このネット社会では情報操作は難しい
伊藤 ビジュアル的にもったいぶって神秘性を持たせた成功例はありますが、あまり素性を隠して上手くいったケースはないように思うのですが……。特にこのネット社会で情報操作は難しい。あと気になるのは、いろいろと彼女の記事を読んで時系列を逆算すると、彼女ってけっして若くない、たぶん27、8くらい? 誤解してほしくないんだけど若くないというのは、アーティストとしてデビューするにしては、という意味。2011年のオーディションで落選して今を時めくFlowerなどにはなれず、5年たってやっとソロシンガーとしてデビューとなると、よく言えば5年間温めてきたアーティスト、逆にいうと崖っぷちともいえるように思う。でも、もし彼女が“遅咲きアーティスト”として成功することがあれば、いまプロのアーティスト志望で活動している多くの20代後半のシンガー達を勇気づけることになるかも。

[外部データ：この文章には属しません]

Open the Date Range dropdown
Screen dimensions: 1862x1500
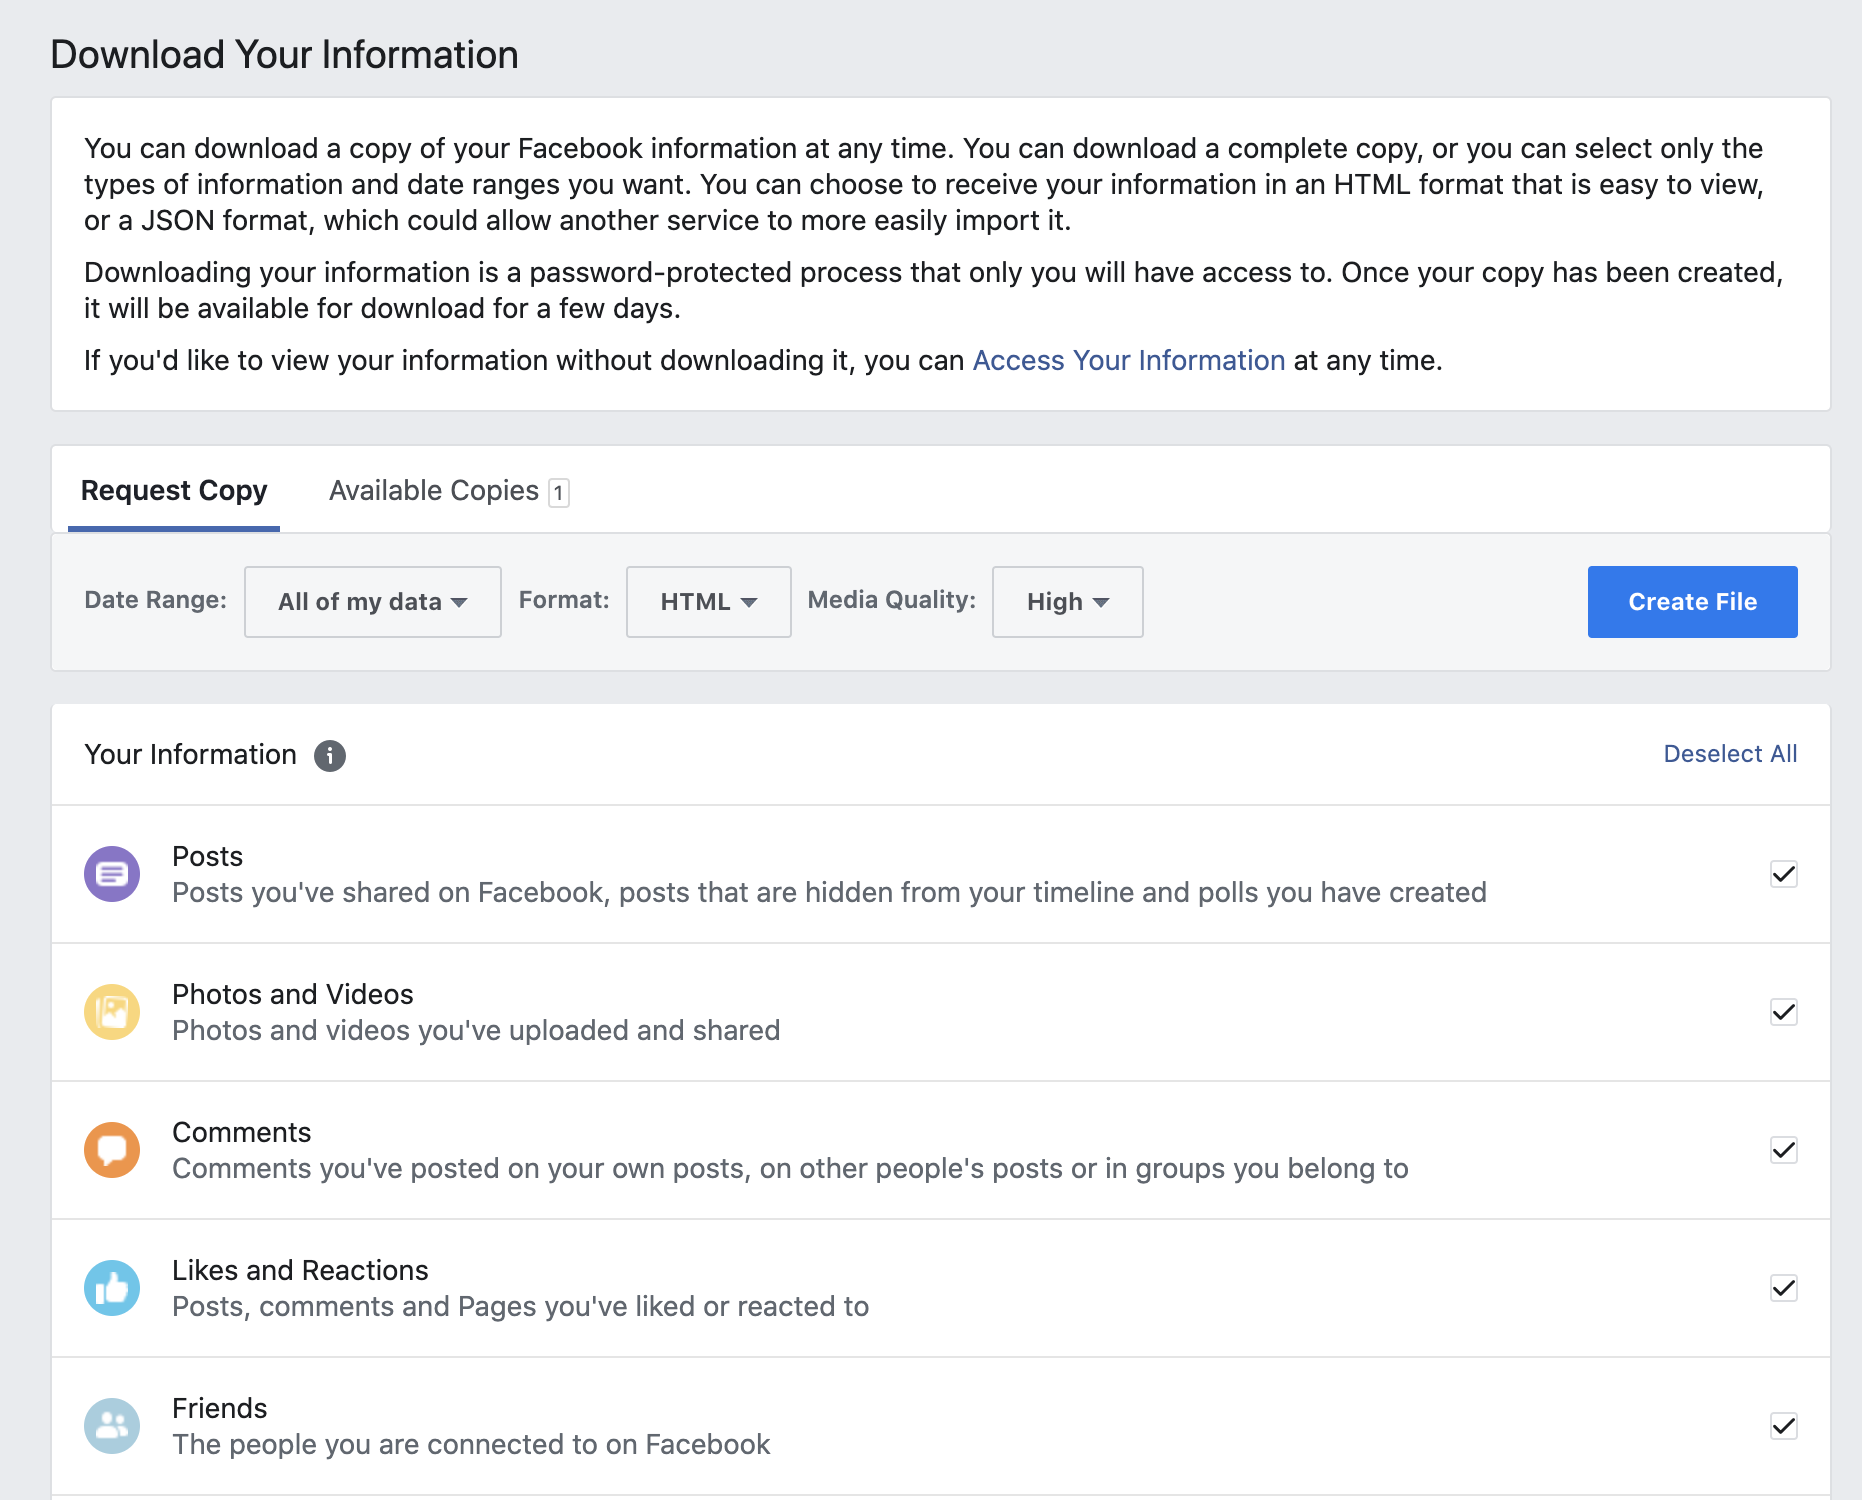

山口 今回は珍しく、伊藤さんが裏事情を掘ろうとしていますね(笑)。よほどLeolaに興味があるんですね?
伊藤 歌もビジュアルも興味ありますよ(笑)。MVを見る限り、ギタ女である彼女と事務所のLDHはいい感じでハモっていて、ちゃんとカッコイイ。それに同じくLDH所属アーティスト、Flowerで成功をしているソニーミュージックは当然力を入れているだろうし、これからどんどん攻めてくるように思う。LDHがダンスグループだけでなく、ソロアーティストでも勝てるのか? これからが楽しみです。
山口 同感です。日本のダンスシーンを牽引しているLDHが、一般層に対してダンスで魅せる楽曲の幅を広げる、自分たちの領域を拡大しようとしている、そんな意図すら感じました。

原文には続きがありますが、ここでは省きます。